糖尿病治療の3本柱」は、「お薬・運動・食事」ですが、その中でもっとも実行されにくいといわれているのが運動です。
 
日本糖尿病学会のガイドラインでは「週150分以上の中等度の有酸素運動」が推奨されていますが、ほかの国ではどのような運動基準なのでしょうか?
アメリカ(ADA)を含む主要国・機関の糖尿病患者向けのガイドラインを比較して、「週に150分の有酸素運動」が進められている理由について考えてみました。
 
【2型糖尿病への各国の運動療法のガイドライン】
アメリカ:ADA(American Diabetes Association:アメリカ糖尿病学会)

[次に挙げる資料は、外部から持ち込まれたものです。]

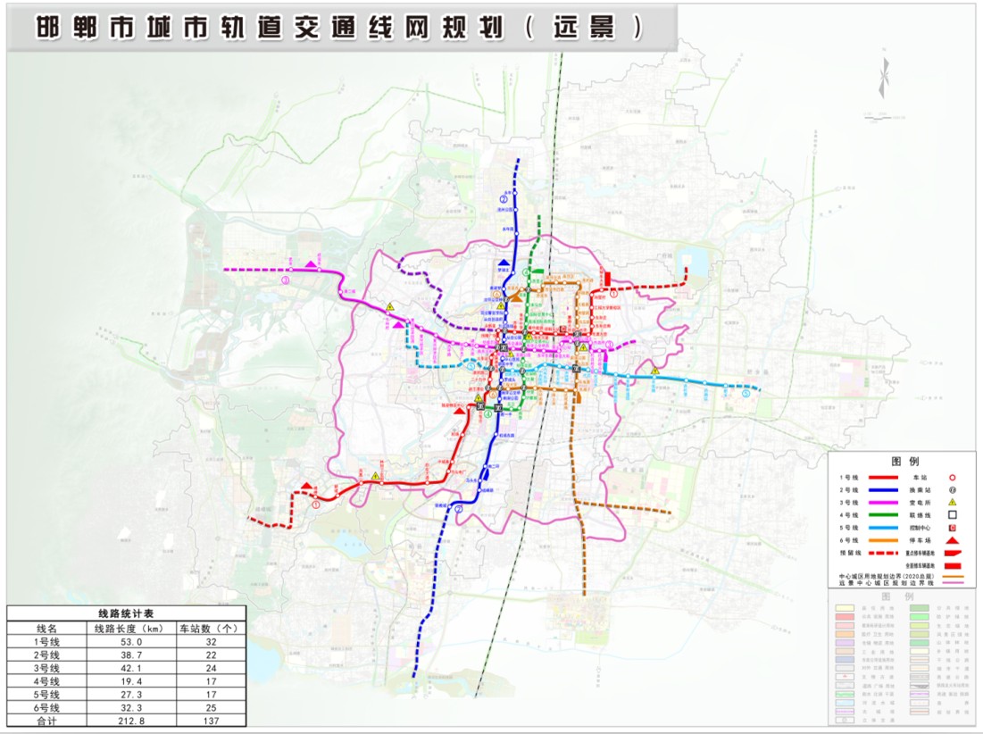
Task: Click the north arrow compass symbol
Action: (883, 79)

  • 150分/週 以上の中等度〜高強度の心拍数が上がる有酸素運動で、その間隔は最低でも週3日以上、やらない日を2日以上空けない
  • 筋トレは2〜3日/週 程度を推奨
  • 長時間の座りっぱなしを避けて、30分に一度は軽い運動を挟む
 
 カナダ:Diabetes Canada(カナダ糖尿病協会)
  • 150分/週以上の中強度の有酸素運動
→理想は30分を週に5回だが、10分以上の運動にわけて積み重ねてもOK
  • 筋トレは2~3日以上/週 程度を推奨
  • 長時間の座りっぱなしを避けて、30分に一度は軽い運動を挟む
 
オーストラリア:Diabetes Australia(糖尿病協会)
  • 150〜300分/週の中等度の有酸素運動(速歩、サイクリング水泳)、または75〜150分/週の高強度運動(ジョギング、エアロビクス、早いサイクリング)
  • 筋トレは2~3日以上/週 程度を推奨
  • 長時間の座りっぱなしを避け、30分に一度は軽い運動を挟む
 
 WHO(世界保健機関)
  • 中等度運動150〜300分/週 または、高強度運動75〜150分/週
  • 筋トレは2日以上/週
 
表にまとめてみます。
各国の糖尿病への運動療法のガイドライン
国・機関
 
有酸素運動
 
筋トレ
 
日本(JDS)
 
150分/週以上(中強度)
 
週2~3回
 
アメリカ(ADA)
 
150分/週(中強度)
 
週2〜3回
 
カナダ
 
150分/週(中強度)
 
週2〜3回
 
オーストラリア
 
150〜300分/週(中強度)
または
75〜150分/週(高強度)
 
週2~3回
 
WHO
 
150〜300分/週(中等度)
 
週2回以上
 
 
 
このように主要な国ではほぼ共通して、「週に150分の運動」と「筋肉トレーニング」が推奨されていますが、「週に150分の有酸素運動」が推奨されている理由には以下のような科学的・実証的な理由があります。
 
【アメリカの糖尿病予防プログラム】
2002年のDPP試験 (U.S Diabetes Prevention Program 糖尿病予防プログラム)は「150分/週の有酸素運動」の有効性を初めて明確に示したランダム比較試験です。
●試験の概要
糖尿病の遺伝がありBMI平均34、糖尿病予備軍の参加者が
1. 生活習慣改善グループ(食事・150分の有酸素運動)
2. メトホルミン投与グループ(薬物治療)
3. プラセボグループ  
の3つのグループに分けられてそれぞれ、1のグループには運動食事の生活指導(内容は後述します)、2のグループにはメトホルミンの薬物治療をしたときに、プラセボ群と比較してどの程度2糖尿病の発症を予防できるかを比較した試験です。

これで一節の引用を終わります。